Quite a few parts on a bike have a tendency to “self tighten”, freewheels
and pedals are the obvious examples. Others can corrode in place and seem
almost impossible to remove. In these circumstances it is essential to have
the right tool for the job, rounding off a quarter inch Allen key bolt by
using a slightly smaller 6mm allen key (like on an American made stem) is
a great way to piss yourself off. But even with the right tool some things
can seem immovable. Trying to get a pedal undone is great fun, with all the
possibilities it offers for skinning your knuckles or driving a sprocket
tooth deep into your arm.
In these cases the seized thread responds much better to a SUDDEN application
of torque than it does to a relatively gradual push.
So for example in the case of a pedal, position the pedal-spanner in a good
position for you to stamp on it, make sure that the spanner is well on the
flats then just STAMP on the fucker. The sudden jar will be much more likely
to break the pedal free of the crank.
Bear in mind that cheap spanners (and even some supposedly good ones) might
not take this kind of treatment too well and could conceivably snap so be
careful, read all warnings on tools, wear eye protection, stick a helmet
on etc etc….
IF you are going to use this trick, make DAMN sure that you are going to
turn the spanner the right way, if you do this the wrong way and tighten
it in even more it isn’t going to help much. Remember that left hand pedals
have a left hand thread so undo clockwise. Most other threads are right hand
and undo anti-clockwise…
If the crank is already off the bike then you can put the spanner on, then
prop the spanner-crank-pedal assembly on the ground so it forms a little
mound. Provided you have thought it through and propped them the right way
up, a good stamp on the top will loosen the pedal off nicely. Note that it
is a good idea to think about the floor underneath before doing this. It
WILL get ragged.
It is much harder to apply the same kind of shock to a stuck freewheel but
if you can it will help. What I do in this case is to make sure the freewheel
remover is securely bolted to the wheel with the wheel nut (or bolt) first.
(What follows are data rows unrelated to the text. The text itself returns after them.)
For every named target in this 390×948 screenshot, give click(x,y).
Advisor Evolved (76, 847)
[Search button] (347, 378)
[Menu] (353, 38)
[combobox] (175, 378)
Then clamp the remover firmly in a good solid bench vice. With the tyre still
on and at least slightly inflated, grip the two sides of the wheel in each
hand and brace yourself. Now, instead of the normal “heave”, what I do is
wind myself up then scream “Strength of a bear!” and throw my weight in the
correct direction as hard as I can, really freak out on it. You will look
like a tit, but the chances of breaking the freewheel thread free are much
improved and that’s what matters.
Make ABSOLUTELY sure you are going to turn the pedal the correct way before
Just stamp on the top of this little pyramid and the pedal should come un-done
easily, notice this is a left hand pedal so a left hand thread.
Number 2b. The Hammer Trick.
The hammer is not a tool to be used lightly. Once you pick that thing up,
you better be damn sure you have tried everything else and are calm and composed.
If you reach for it in the height of bicycle maintenance blood lust then
you will almost certainly end up regretting it. Having said that, there are
times when it IS the right tool for the job, and it is one of the best ways
to shock a part free. Just remember that if you hit something with a big
lump of steel it is going to get dented or bent or deformed. If you hit the
end of a threaded part like an axle then the threads WILL be damaged, getting
a nut on there again probably isn’t going to happen. If you have to hit something
as delicate as an axle then put a block of wood in the gap to turn your hammer
into a mallet.
Sometimes however we can use the harsh metal on metal contact to our advantage.
If a pedal is stuck for example, then tapping round the outside of the pedal
boss with the hammer can send shock-waves through and help break the contact
between parts. In even more desperate circumstances a more powerful
tap will start to deform the boss and actually expand it, so freeing the
pedal. These are desperate measures so don’t use them unless all else has
failed, but the results can be amazing.